Is there an opioid epidemic in Georgia and the United States in general? The answer is an emphatic yes, and everyone would agree from the CDC to the American Medical Association to even our Legislature and Medical Professionals. The question is, how do we take care of this problem? In the workers’ compensation system, the Employer/Insurer must provide medical treatment that is reasonable and necessary. They Employer/Insurer cannot suspend a client’s weekly disability checks just because they did not engage in a medical procedure that would be deemed dangerous, intrusive, or unlikely to restore the employee to work. No Georgia Court, especially the workers’ compensation board, has ever required the injured worker to undergo surgery. It should be that way.
However, what is reasonable and necessary in terms of medical care. Does opioid usage qualify as continuing necessary and appropriate treatment. The CDC has stated that opioid “are not the first line or retained therapy for chronic pain.” The CDC guidelines indicate that three days to one week is the maximum necessary limit for the use of opioid medicine and usually that is reserved for immediate, post-surgical pain relief.
There is a move afoot in different states to create a law that would be generally titled ‘medical treatment guidelines.’ This would require, or dictate, or demand of the doctor that he or she give opioids only for a limited amount of time.
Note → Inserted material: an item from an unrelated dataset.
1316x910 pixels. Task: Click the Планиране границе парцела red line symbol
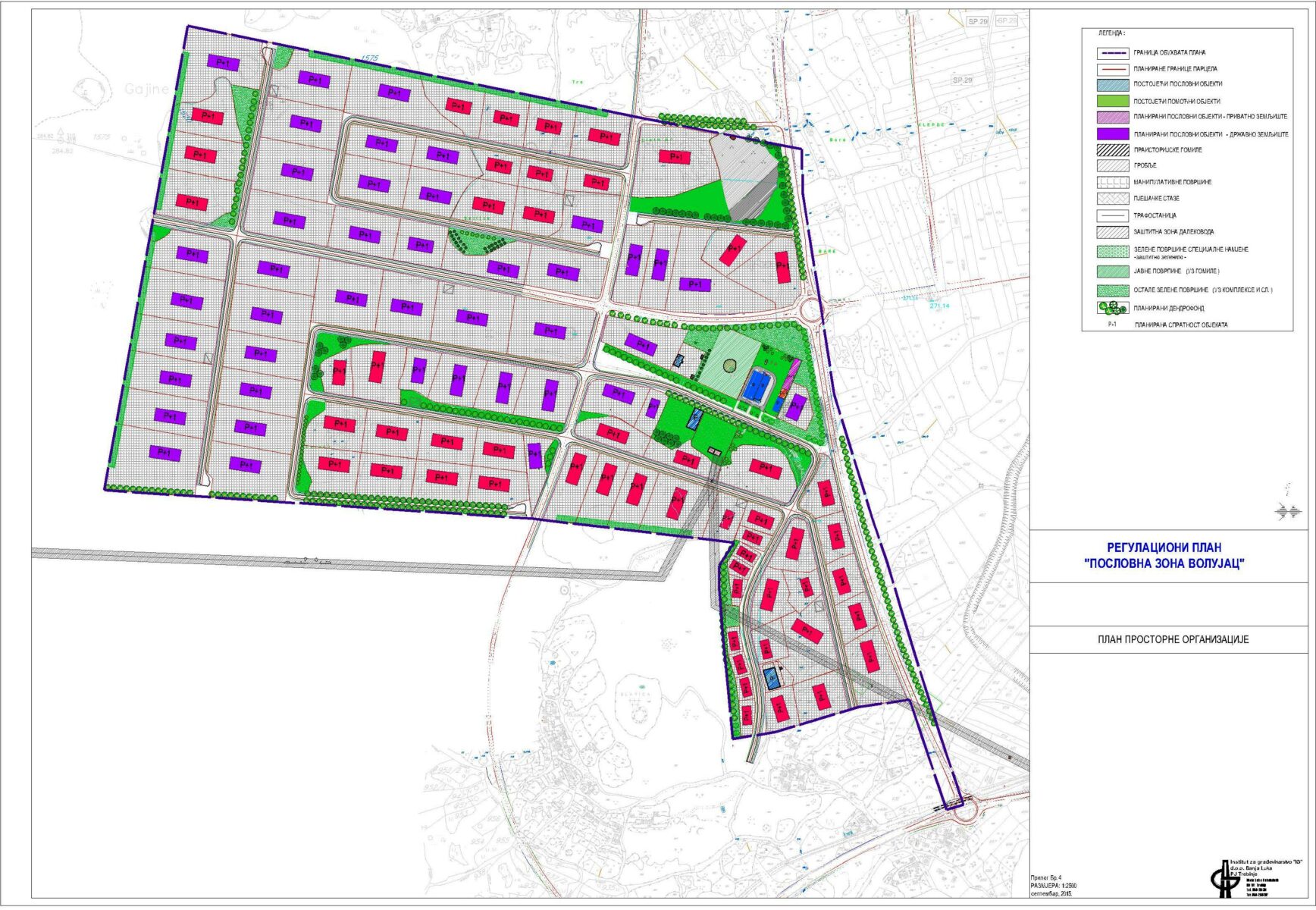pos(1112,69)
This would virtually eliminate the option that pain management doctors have for treatment. Employers and Insurers do not like the ever escalating costs of pain management treatment and so their motive is to create legislation that would eliminate pain management as a treatment option.
So now, we have eliminated opioid usage (in theory) and now we have created medical guidelines for treatment (in theory) and essentially what we have is the Employer and the Insurer taking over the treatment of an injured worker in a workers’ compensation claim. This is ridiculous. This has not happened and should not ever happen.
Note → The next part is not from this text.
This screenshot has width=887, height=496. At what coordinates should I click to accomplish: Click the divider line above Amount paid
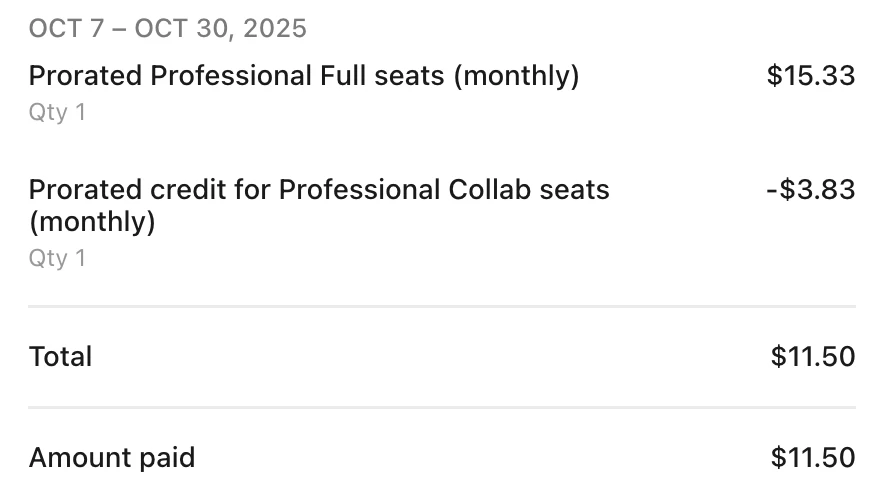(442, 407)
Legislation was beaten back over the last two years when introduced into the Georgia Legislature with regard to medical treatment guidelines. It should remain that way. I do acknowledge a huge problem: Since 2009 more than $800,000,000 in medical benefits alone is paid every year by Georgia Employers, their Insurers and self-insured funds. This information is taken from an article in the Georgia Bar Journal, December 2018, authored by Daniel Kniffen and Robert Ingram where they cite the State Board of Workers’ Compensation statistics.
While the cost of treatment is high, handcuffing the doctors and the patients as to what type of treatment they can get is NOT the right answer.
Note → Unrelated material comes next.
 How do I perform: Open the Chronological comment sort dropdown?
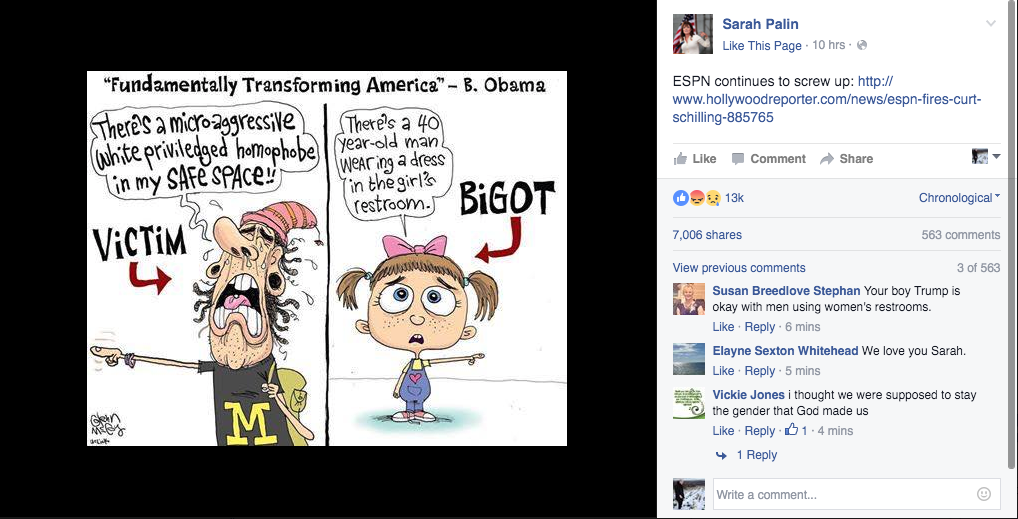pyautogui.click(x=959, y=197)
Interestingly, the Georgia House of Representatives has approved a bill that would allow medical marijuana to be sold to registered patients. This legislation passed on a 123-40 vote would permit growing, manufacturing, testing and distribution of marijuana. However, marijuana would remain illegal for recreational use. This house bill has now been turned over to the Georgia Senate and if approved, Georgia would join 31 states that already has some form of marijuana cultivation.
To date, it is legal for patients suffering from severe seizures, deadly cancers, Alzheimer’s, Parkinson’s disease, and other diseases to use medical marijuana oil (CBD oil with THC content of 5% or less) since 2015. Last year, in 2018, Post-Traumatic Stress Disorders and intractable pain were added to the list of conditions eligible for treatment by cannabis oil.
There are some alternatives, but we need to let the free market define those alternatives once the legislature gives authorization for the marijuana uses mentioned above. We should not try to curtail or stop certain medical treatment by legislative means. Treatment should be administered by a doctor only in a doctor/patient relationship. Let’s hope it stays that way.